Mais dans cet univers numérique d'apparence impitoyable, certaines communautés résistent à la tendance dominante . Elles font ainsi écho à l'action émancipatrice des pionniers qui luttèrent contre l'esclavage et l'exploitation de la majorité par une minorité. Elles militent en faveur d'un monde numérisé globalisé et citoyen, sans pirate, ni esclave. Elles s'appuient sur le principe d'équité des chances cher aux fondateurs du Net et du Web, au sein d'un cyberespace indépendant.
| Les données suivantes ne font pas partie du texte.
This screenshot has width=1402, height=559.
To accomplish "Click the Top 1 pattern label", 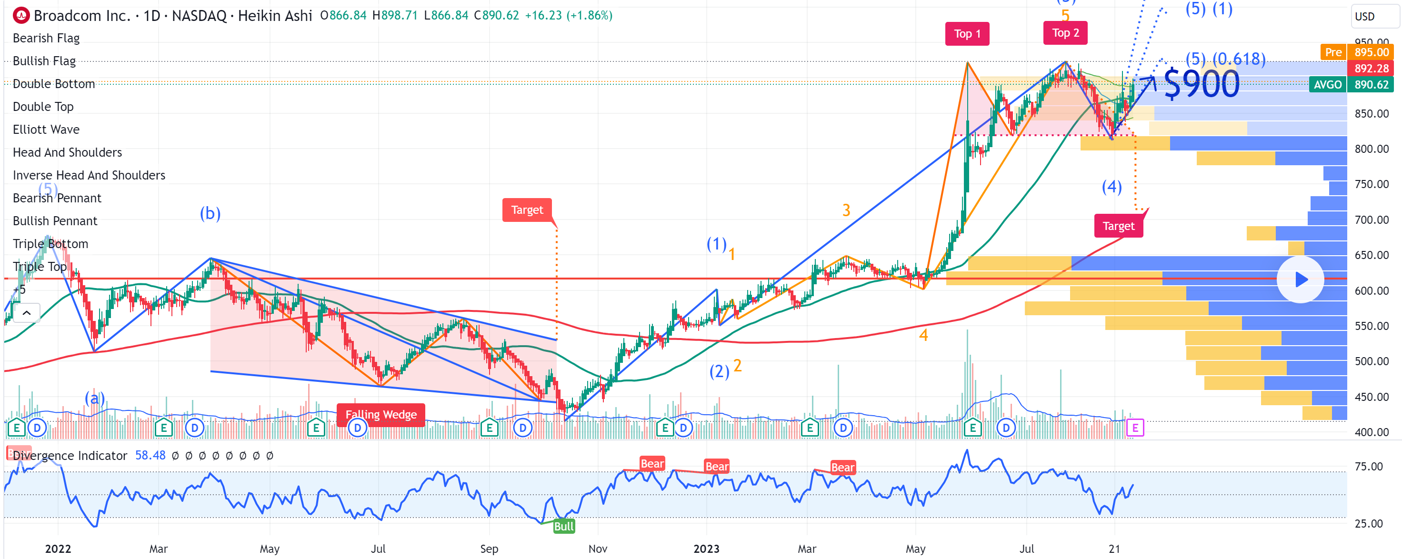I will point(967,34).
Ces communautés dynamiques s'appuient essentiellement sur la neutralité des réseaux et le succès objectif des mouvements dédiés à la culture libre tels que GNU, la GPL (General Public License), Debian, Firefox, LibreOffice ou Wikipédia, pour ne citer qu'eux. Elles défendent l'idée d'un savoir partagé par tous et la génération de revenus grâce à la vente de services, non de telle ou telle exclusivité. Face aux tendances privatrices, elles proposent des alternatives fiables dans tous les secteurs : encyclopédies, vente de livres (Amazon versus Publie.net), vente de produits, hébergement de profils (Facebook versus Diaspora), moteurs de recherche (Google versus Scroogle), etc. Elles disent non aux drogues qui rendent dépendant.
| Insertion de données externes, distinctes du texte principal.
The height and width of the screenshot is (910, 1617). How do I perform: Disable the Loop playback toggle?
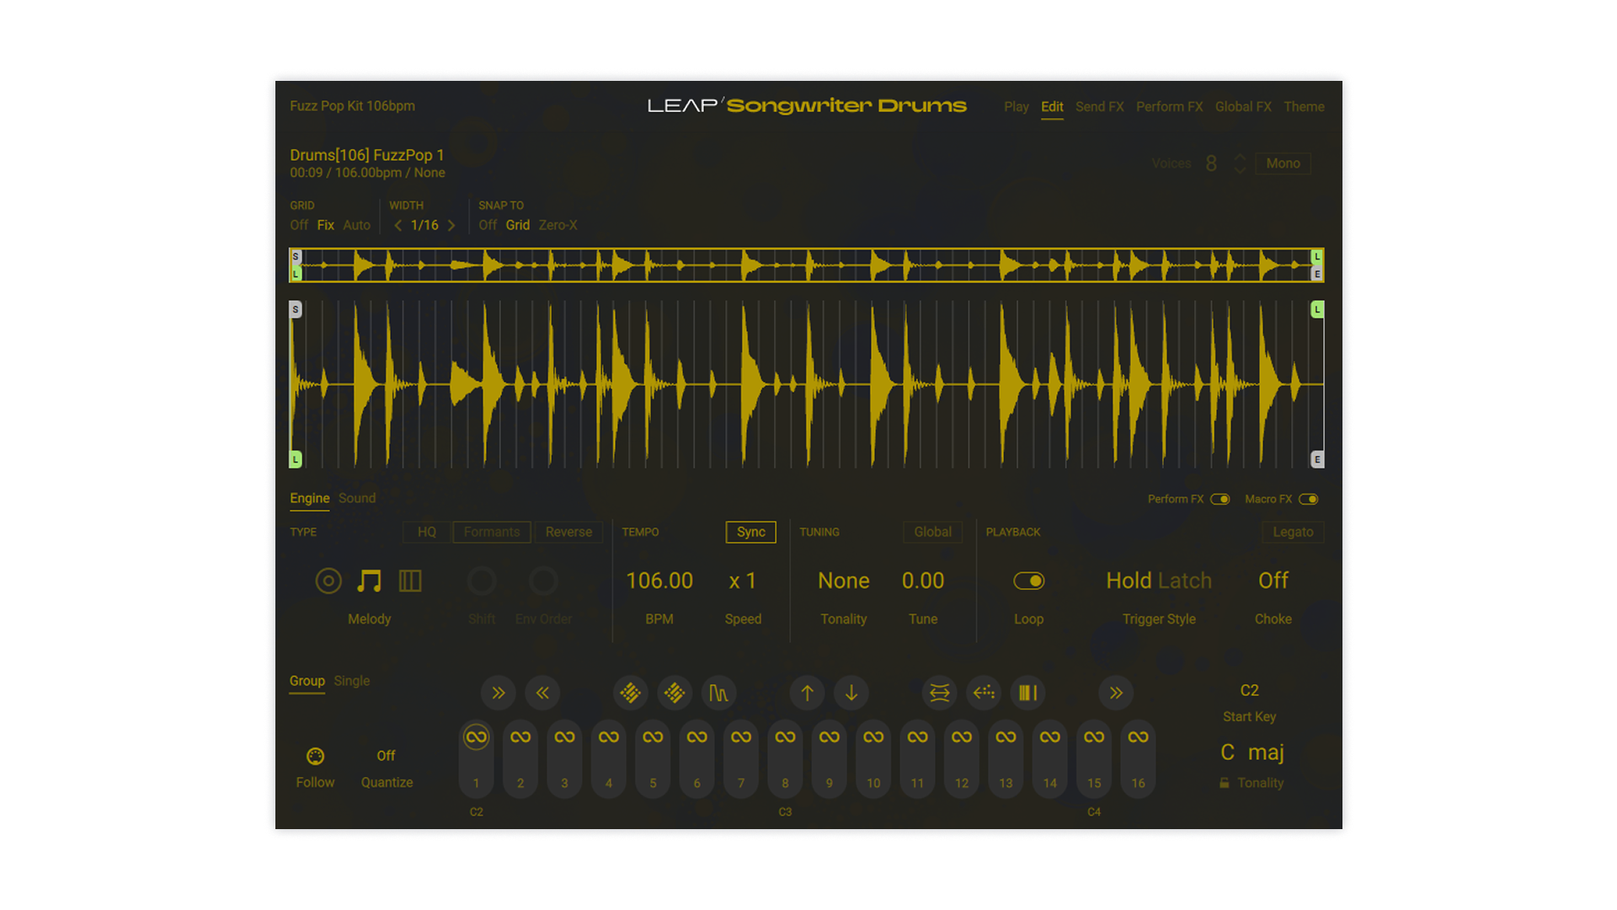coord(1029,581)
La tendance privatrice et libérale-communiste s'explique par le caractère inédit de la situation dans laquelle se trouve l'Humanité . Les pratiques commerciales à court terme commencent à être documentées. Cela aidera à prendre conscience de l'ampleur des inégalités ainsi générées et à mieux défendre, par la suite, l'équité et la justice sociale de la société de l'information. La minorité active qui dénonce aujourd'hui la spirale négative des esclaves et pirates se réclame du bien commun pour encourager l'émergence de pratiques durables, honnêtes, loyales. À long terme, elle ne peut qu'obtenir gain de cause. La position des libéraux-communistes qui se partagent actuellement le gâteau et jugent normales la privatisation et l'accumulation des richesses est-elle durable? Le génie qui leur a permis d'occuper une position dominante réside désormais essentiellement dans leur capacité à convaincre les investisseurs de leur donner les moyens de continuer à imposer leur pouvoir, là où ils l'exercent.
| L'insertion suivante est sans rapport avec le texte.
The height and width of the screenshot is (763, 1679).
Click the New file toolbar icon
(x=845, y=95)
Chaque année, ils perdent un peu plus de terrain au profit d'une culture participative fondée sur une meilleure répartition des responsabilités et des bénéfices. La culture du partage et du don, cette spirale positive, émerge lentement, difficilement, mais en profondeur. Libératrice, elle permettra à tous les internautes d'apprendre à pêcher. Elle aide déjà à conquérir son autonomie, plutôt qu'à rester dépendant des multinationales de l'entertainment et de l'informatique. Elle octroie la liberté de choix.

Compléments

Le Saviez-vous ?

Leader du secteur informatique des années 40 à nos jours, IBM a su prendre le virage du libre dès la décennie 90 et s'en fait aujourd'hui l'un des meilleurs promoteurs : ses revenus ne sont plus basés sur la vente d'un monopole mais bien sur un temps d'accompagnement permettant que des entreprises de toute taille adoptent des systèmes informatiques cohérents, répondant à leurs besoins. La multinationale s'est ainsi réorientée vers le conseil, de préférence à la vente de matériel. A ce titre, IBM reste une entreprise pionnière dans la gouvernance informatique. Elle a notamment investi des centaines de millions de dollars dans la promotion du système d'exploitation Linux.